On the brutal murder of Major-General Mamman Vatsa the former military ruler claimed that he was hamstrung by the law. Which law? According to him, "the only change in that law was introduced by us to give room for appeal." This is an after-thought that flies in the face of the record of proceedings of the case. In the first place, the alleged coup suspects were arrested on December 17, 1985. As their conviction could not be secured under the Criminal Code Act, the existing law at the time, the Treason and Other Offences Decree No 1 of 1986 was hurriedly but belatedly promulgated by the dictator in January 1986. Thus, General Vatsa & co were tried and convicted under a law that was enacted after the alleged coup. So, it was a clear case of premeditated cold murder. Secondly, the convicted coupists were not given the opportunity to file any appeal against the illegal verdict.

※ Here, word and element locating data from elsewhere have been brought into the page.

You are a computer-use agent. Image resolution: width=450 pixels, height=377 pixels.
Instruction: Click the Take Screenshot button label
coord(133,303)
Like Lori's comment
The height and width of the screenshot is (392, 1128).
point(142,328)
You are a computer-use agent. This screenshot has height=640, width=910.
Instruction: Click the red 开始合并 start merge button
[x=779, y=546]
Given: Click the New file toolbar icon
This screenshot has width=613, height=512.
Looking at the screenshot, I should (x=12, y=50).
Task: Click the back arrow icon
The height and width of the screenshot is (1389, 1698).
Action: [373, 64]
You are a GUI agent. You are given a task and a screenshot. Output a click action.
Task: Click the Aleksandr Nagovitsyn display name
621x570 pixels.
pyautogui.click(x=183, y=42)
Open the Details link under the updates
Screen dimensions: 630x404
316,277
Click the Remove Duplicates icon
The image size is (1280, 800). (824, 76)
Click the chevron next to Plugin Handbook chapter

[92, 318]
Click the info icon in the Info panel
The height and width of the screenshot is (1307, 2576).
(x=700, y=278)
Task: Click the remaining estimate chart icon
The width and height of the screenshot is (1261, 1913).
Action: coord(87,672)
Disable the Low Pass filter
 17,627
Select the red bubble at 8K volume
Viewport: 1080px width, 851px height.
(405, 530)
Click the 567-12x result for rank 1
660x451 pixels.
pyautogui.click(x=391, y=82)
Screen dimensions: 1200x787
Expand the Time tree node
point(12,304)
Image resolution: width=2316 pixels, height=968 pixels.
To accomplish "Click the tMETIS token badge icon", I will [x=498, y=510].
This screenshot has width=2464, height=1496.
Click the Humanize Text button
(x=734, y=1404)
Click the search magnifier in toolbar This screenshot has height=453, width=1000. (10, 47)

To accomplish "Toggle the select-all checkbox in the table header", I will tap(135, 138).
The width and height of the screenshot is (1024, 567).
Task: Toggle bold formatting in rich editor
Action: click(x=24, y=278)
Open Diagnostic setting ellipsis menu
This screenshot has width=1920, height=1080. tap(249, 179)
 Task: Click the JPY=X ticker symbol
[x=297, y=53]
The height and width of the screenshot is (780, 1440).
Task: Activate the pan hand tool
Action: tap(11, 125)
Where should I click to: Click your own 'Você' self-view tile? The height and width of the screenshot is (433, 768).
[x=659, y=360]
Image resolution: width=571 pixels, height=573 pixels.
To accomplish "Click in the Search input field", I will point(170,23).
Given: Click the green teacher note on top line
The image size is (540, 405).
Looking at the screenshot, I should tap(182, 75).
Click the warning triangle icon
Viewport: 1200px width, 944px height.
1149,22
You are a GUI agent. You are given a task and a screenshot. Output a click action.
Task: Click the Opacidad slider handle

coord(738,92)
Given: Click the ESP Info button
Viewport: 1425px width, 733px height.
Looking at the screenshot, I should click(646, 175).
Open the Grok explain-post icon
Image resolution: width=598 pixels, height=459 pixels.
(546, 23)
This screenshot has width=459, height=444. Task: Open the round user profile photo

It is on record that the trio of Professors Wole Soyinka, J.P Clark and Chinua Achebe who pleaded that justice be tempered with mercy were assured by the dictator that the lives of the convicts would be spared But a few minutes later, the nation was rudely informed that the convicts had been executed by firing squad!
 
 
Finally, the General was characteristically dodgy and evasive on what informed the annulment of the June 12, 1993 presidential election. In a rather shameless manner, he boasted that the election conducted under his dictatorship has remained the most credible in the annals of the country's history. Yet he cancelled the results of the fair and free democratic exercise and installed an illegal interim regime with his comrade-in-arms, General Sani Abacha, as the secretary of defence. Thus, through the corrupt manipulation of the democratic process, General Babangida allowed General Abacha to take over power. The latter continued with the state-sponsored killing of innocent persons and the rapacious looting of the public treasury. So far, the federal government has recovered over $3.5 billion from the Abacha loot. Those who have been allowed to keep their loot, pro tempore, should stop insulting the collective intelligence of Nigerians!